If a service has a big enough base an outage could almost seem like a pass for everyone. “Oo couldn’t do that this morning GITHUB was down.” Whereas if my small GitLab server was down bosses could be “well why aren’t we on GitHub like everyone else, it’s up now?”
When google calendar was down a bit ago I tried looking at random people responses on twitter and many were “whew I get out of some meetings!”
Perhaps there is some accountability for large scale outages like these but it really feels like consensus is often “shit happens” which is totally reasonable just seems like it could hurt big companies a lot less.
My counter to that would be, even though Firefox was and is a big company it's easy to change. A lot of services like Outlook, Chrome, or Gmail or just downright colossal at this point. Changing from Gmail isn't easy because of all the other services and logins associated with it.
Not to mention, Gsuite, GitHub, Outlook, and such are all very corporate. Higher ups make the decision as to when to use these often enough, so you can't just say "this has kind of failed us a couple times lets try something else".
So all in all, I still stand by my point, entrenched big companies probably get more of a pass.
[1] https://www.zdnet.com/article/former-mozilla-exec-google-has...
You can keep the Gmail account and start using a new one somewhere else.

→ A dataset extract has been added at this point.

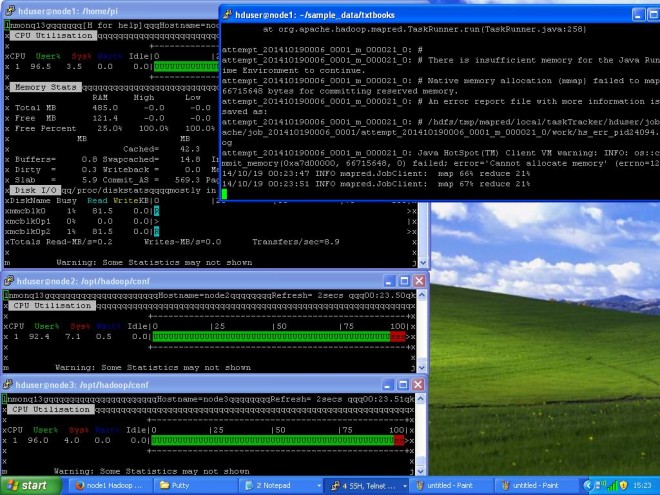Maximize the node2 PuTTY window
The image size is (660, 495).
403,281
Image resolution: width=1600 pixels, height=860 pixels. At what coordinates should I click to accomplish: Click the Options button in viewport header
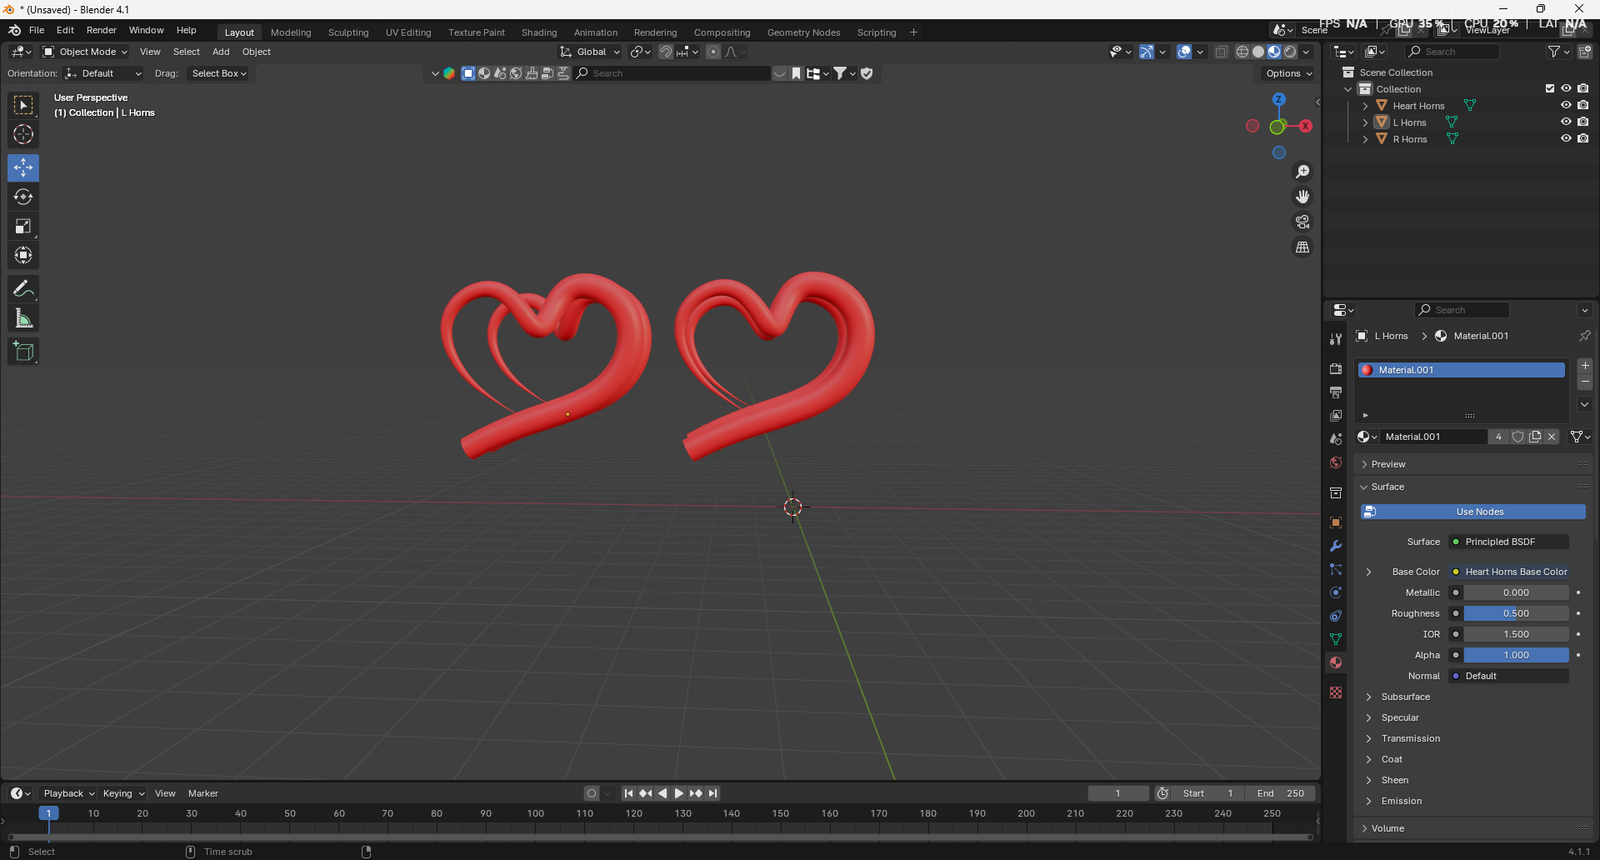click(1288, 73)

You start registering to new services with your new account and gradually migrate old services to it if they let you. You end up with gmail for social logins (which hopefully you can migrate too) and little else.
I do have a Gmail account. I use it to login in Google when I work for a customer which use the Google Cloud, when I have to upload videos to YouTube (I logout after that) and for Google Play.
Thinking specifically of cloud infrastructure, if you run your systems on infrastructure that is also used by your largest partners and customers, then your outages will tend to coincide, so (a) nobody cares that you're down because they're down too, and (b) even if they did care, they're busy enough worrying about their own systems that they have less time to come at you.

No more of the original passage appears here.